State Officials Also Concerned
The White House environmental proposals, however, are attracting the attention of Demcratic Governor Jennifer M. Granholm and her administration. In April, Steve Chester, the director of the state Department of Environmental Quality, expressed his opposition to the Bush administration’s plan to remove wetlands from federal protection, which would make more than 271,000 acres of wetlands in the state — an area about the size of a typical county — available for new development. In addition, said Mr. Chester, 26,384 inland lakes and ponds would be unprotected, increasing the potential for more water pollution and erosion.
 
“Michigan is literally shaped by its water resources,” said Mr. Chester in the letter. “Our economy is heavily dependent upon the vitality of the Great Lakes and their tributaries.”

In May, Gov. Granholm personally weighed in with a letter that asked members of the Senate Armed Services Committee to reject the president’s plan to exempt the military from the nation’s core environmental statutes. Noting that such a change would shift more responsibility to the states and that the Pentagon already has the authority to waive environmental restrictions in an emergency, Gov. Granholm asserted that the proposal had no justification.

“America’s landmark public health and environmental laws express our nation’s commitment to preserve and protect our health and our natural heritage,” Gov. Granholm said. She added that the Defense Department’s “proposed exemptions would undermine the principles of equity and fairness while risking an unraveling of several decades’ worth of environmental protection for our land, water, and wildlife resources.”

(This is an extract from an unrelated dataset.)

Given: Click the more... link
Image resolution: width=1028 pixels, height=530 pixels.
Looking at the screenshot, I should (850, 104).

Greg Wetstone, director of advocacy in Washington for the Natural Resources Defense Council, a national environmental group, noted in an interview that Michigan is among the most active states in responding to the Bush administration’s environmental program. “State activists and elected officials in Michigan recognize the fundamental threat we’re facing from the environmental retreat,” said Mr. Wetstone, who visited Michigan in April to talk with organizations, the media, and members of the Granholm administration on the White House environmental agenda.

9/11 No Longer A Distraction 
Since taking office in January 2001, the Bush administration has proposed sharp alterations, and in many cases elimination of key provisions in every one of the major federal environmental statutes enacted during the 1960s, 1970s, and early 1980s. Those laws, critics and supporters agree, resulted in cleaner air and water, larger expanses of forest and wild lands, reduced threats from toxic chemicals, and an economy at least seven times larger than it was a generation ago.

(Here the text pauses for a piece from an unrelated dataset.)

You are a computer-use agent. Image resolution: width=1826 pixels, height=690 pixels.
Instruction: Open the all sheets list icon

Before September 11, 2001, Mr. Bush’s program for revising federal environmental law foundered under the weight of public resistance to the changes. The president’s program, which included a proposal to open a national wildlife refuge in Alaska to new oil exploration, abandoning an international treaty to stem global climate change, and walking away from new rules to limit arsenic in drinking water, contributed to his tepid public approval rating.

In the months since Sept. 11, as the president’s standing improved and the attention of citizens, the media, and lawmakers turned to national security issues, the Bush administration quietly stepped up its work to limit the reach of environmental statutes. The changes in law, the most significant ever sought by a modern administration and too numerous to recount in this article, received little attention outside of specialty publications and some national newspapers during the wars in Afghanistan and Iraq.

In recent weeks, though, the president’s environmental record has received more scrutiny as advocates and political leaders draw public attention to the potential consequences. June 27, moreover, is Christie Todd Whitman’s last day as administrator of the federal Environmental Protection Agency. Her replacement has not been announced and environmental advocates and their allies in the Senate are poised to aggressively address the president’s stewardship during the confirmation hearings.

Pollsters in both parties assert that the Bush administration’s stewardship of air and water could be a significant issue in the 2004 presidential campaign, especially in Michigan and the Great Lakes region.